Task requirements => Please return the material exactly; leave no entry out.
(Records for the task begins)
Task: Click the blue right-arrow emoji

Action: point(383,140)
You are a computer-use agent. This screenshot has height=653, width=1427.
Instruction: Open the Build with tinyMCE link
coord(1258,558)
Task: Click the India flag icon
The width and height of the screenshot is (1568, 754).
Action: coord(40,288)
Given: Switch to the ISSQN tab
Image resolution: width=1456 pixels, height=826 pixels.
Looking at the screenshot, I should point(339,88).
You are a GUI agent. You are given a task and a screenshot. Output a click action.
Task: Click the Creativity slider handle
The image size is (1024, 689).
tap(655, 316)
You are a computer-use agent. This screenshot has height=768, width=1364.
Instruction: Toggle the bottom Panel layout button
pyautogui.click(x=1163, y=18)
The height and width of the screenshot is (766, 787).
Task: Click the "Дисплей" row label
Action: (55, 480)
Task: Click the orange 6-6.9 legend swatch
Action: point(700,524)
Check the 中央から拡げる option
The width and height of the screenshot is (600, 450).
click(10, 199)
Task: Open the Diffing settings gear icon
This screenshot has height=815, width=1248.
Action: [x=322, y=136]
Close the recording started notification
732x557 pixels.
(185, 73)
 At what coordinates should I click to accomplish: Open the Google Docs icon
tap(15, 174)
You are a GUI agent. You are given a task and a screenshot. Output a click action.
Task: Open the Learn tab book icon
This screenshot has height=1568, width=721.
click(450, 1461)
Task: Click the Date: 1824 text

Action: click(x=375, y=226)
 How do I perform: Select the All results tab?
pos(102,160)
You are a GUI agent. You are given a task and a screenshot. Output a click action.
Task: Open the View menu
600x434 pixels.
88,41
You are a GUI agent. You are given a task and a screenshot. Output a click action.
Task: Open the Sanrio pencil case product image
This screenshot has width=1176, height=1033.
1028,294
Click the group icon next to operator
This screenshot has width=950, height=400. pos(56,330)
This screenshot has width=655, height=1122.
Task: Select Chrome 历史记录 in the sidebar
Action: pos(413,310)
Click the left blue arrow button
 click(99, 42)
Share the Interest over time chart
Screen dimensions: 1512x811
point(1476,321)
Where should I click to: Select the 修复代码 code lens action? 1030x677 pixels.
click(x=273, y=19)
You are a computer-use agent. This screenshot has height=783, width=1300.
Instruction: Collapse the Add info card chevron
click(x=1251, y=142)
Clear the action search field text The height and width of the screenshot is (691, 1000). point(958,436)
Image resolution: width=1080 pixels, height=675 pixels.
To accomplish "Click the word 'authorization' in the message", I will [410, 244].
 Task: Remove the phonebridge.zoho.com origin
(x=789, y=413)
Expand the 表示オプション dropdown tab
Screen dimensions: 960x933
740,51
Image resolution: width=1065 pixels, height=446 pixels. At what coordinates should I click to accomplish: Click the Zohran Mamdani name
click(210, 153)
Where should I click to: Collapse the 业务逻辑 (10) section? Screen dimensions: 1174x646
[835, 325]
(Records for the task ends)
Task solution =>
Task: Click the blue right-arrow emoji

Action: point(383,140)
You are a computer-use agent. This screenshot has height=653, width=1427.
Instruction: Open the Build with tinyMCE link
coord(1258,558)
Task: Click the India flag icon
The width and height of the screenshot is (1568, 754).
Action: coord(40,288)
Given: Switch to the ISSQN tab
Image resolution: width=1456 pixels, height=826 pixels.
Looking at the screenshot, I should point(339,88).
You are a GUI agent. You are given a task and a screenshot. Output a click action.
Task: Click the Creativity slider handle
The image size is (1024, 689).
tap(655, 316)
You are a computer-use agent. This screenshot has height=768, width=1364.
Instruction: Toggle the bottom Panel layout button
pyautogui.click(x=1163, y=18)
The height and width of the screenshot is (766, 787).
Task: Click the "Дисплей" row label
Action: (55, 480)
Task: Click the orange 6-6.9 legend swatch
Action: point(700,524)
Check the 中央から拡げる option
The width and height of the screenshot is (600, 450).
click(10, 199)
Task: Open the Diffing settings gear icon
This screenshot has height=815, width=1248.
Action: [x=322, y=136]
Close the recording started notification
732x557 pixels.
(185, 73)
 At what coordinates should I click to accomplish: Open the Google Docs icon
tap(15, 174)
You are a GUI agent. You are given a task and a screenshot. Output a click action.
Task: Open the Learn tab book icon
This screenshot has height=1568, width=721.
click(450, 1461)
Task: Click the Date: 1824 text

Action: click(x=375, y=226)
 How do I perform: Select the All results tab?
pos(102,160)
You are a GUI agent. You are given a task and a screenshot. Output a click action.
Task: Open the View menu
600x434 pixels.
88,41
You are a GUI agent. You are given a task and a screenshot. Output a click action.
Task: Open the Sanrio pencil case product image
This screenshot has width=1176, height=1033.
1028,294
Click the group icon next to operator
This screenshot has width=950, height=400. pos(56,330)
This screenshot has width=655, height=1122.
Task: Select Chrome 历史记录 in the sidebar
Action: pos(413,310)
Click the left blue arrow button
 click(99, 42)
Share the Interest over time chart
Screen dimensions: 1512x811
point(1476,321)
Where should I click to: Select the 修复代码 code lens action? 1030x677 pixels.
click(x=273, y=19)
You are a computer-use agent. This screenshot has height=783, width=1300.
Instruction: Collapse the Add info card chevron
click(x=1251, y=142)
Clear the action search field text The height and width of the screenshot is (691, 1000). point(958,436)
Image resolution: width=1080 pixels, height=675 pixels.
To accomplish "Click the word 'authorization' in the message", I will [410, 244].
 Task: Remove the phonebridge.zoho.com origin
(x=789, y=413)
Expand the 表示オプション dropdown tab
Screen dimensions: 960x933
740,51
Image resolution: width=1065 pixels, height=446 pixels. At what coordinates should I click to accomplish: Click the Zohran Mamdani name
click(210, 153)
Where should I click to: Collapse the 业务逻辑 (10) section? Screen dimensions: 1174x646
[835, 325]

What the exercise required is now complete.